After passing a surveillance reform bill last year, Congress appears poised to turn to examine another controversial surveillance authority — Section 702 of FISA. Using Section 702, the government copies, searches, and retains vast quantities of Americans’ international communications, all without ever obtaining a warrant.
On Tuesday, the House Judiciary Committee held its first hearing, in what we hope is a series, on Section 702 this Congress. Unfortunately, because the hearing was closed to the public, we do not know what issues were raised. In the past, Congress has reauthorized Section 702 without key information. However, we hope that members of Congress made clear that they would not reauthorize Section 702 when it is set to expire in 2017 without, at a minimum, answering the following key questions:
1. How many Americans have had their private information collected?
The government’s Section 702 position is inherently contradictory: Officials insist that the surveillance does not violate Americans’ rights, yet claim they have no way of knowing how many Americans’ communications are even collected.
The demand for information about the number of Americans whose information is collected under Section 702 is not new. Sen. Wyden has repeatedly asked Director of National Intelligence James Clapper for this information. Indeed, the Privacy and Civil Liberties Oversight Board explicitly noted that it requested but was not able to get this information as part of its review of Section 702.
Despite these requests, the government has staunchly refused to provide an account of the number of Americans whose information is collected and searched under Section 702. The primary justifications for this refusal have been that calculating this information would not be possible and, ironically, would require the government to commit additional privacy intrusions (presumably because it would require review of communications that otherwise would not be searched).
These justifications simply don’t stand up to scrutiny. First, the government has yet to provide concrete, detailed information on the resources that would be needed to obtain this information. Second, in response to a Foreign Intelligence Surveillance Court inquiry regarding the number of wholly domestic communications collected under Section 702, the NSA conducted a sampling of thousands of communications to provide a rough estimate of this information. With appropriate privacy protections, the intelligence community could use a similar methodology to estimate the number of Americans whose information is collected.
2. What is the legal justification for using Section 702 to scan virtually all Americans’ international communications over the Internet?
Over the past three years, it has become clear that the government often performs legal acrobatics in order to justify surveillance that was never authorized by Congress in the first place. Such acrobatics appear to extend to the NSA’s “Upstream surveillance,” which it operates under Section 702.
Upstream surveillance involves the mass copying and searching of virtually all Internet communications flowing into and out of the United States. With the help of companies like Verizon and AT&T, the NSA conducts this surveillance by tapping directly into the Internet backbone inside the United States — the physical infrastructure that carries the communications of hundreds of millions of Americans and others around the world. After copying nearly all of this traffic, the NSA searches the metadata and content for key terms, called “selectors,” that are associated with its thousands of foreign targets. Communications that contain these selectors can be retained and analyzed by the NSA with few restrictions.

▶ **Required actions**
1 > Name every organization or governing body that the Section 702 text refers to by a proper name.
2 > According to the Section 702 text, in what year is Section 702 set to expire?
The listing after this point is separate material, unrelated to the Section 702 text.

▶ **Data excerpt**

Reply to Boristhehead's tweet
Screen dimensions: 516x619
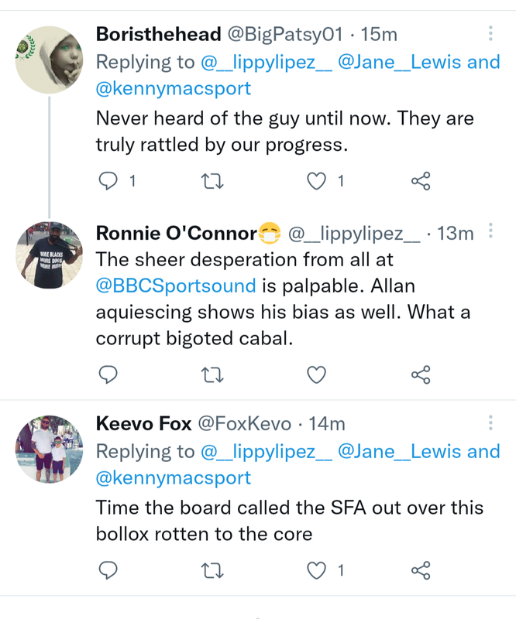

▶ **Exercise answers**
1 > Congress, House Judiciary Committee, Privacy and Civil Liberties Oversight Board, Foreign Intelligence Surveillance Court, NSA, Verizon, AT&T

2 > 2017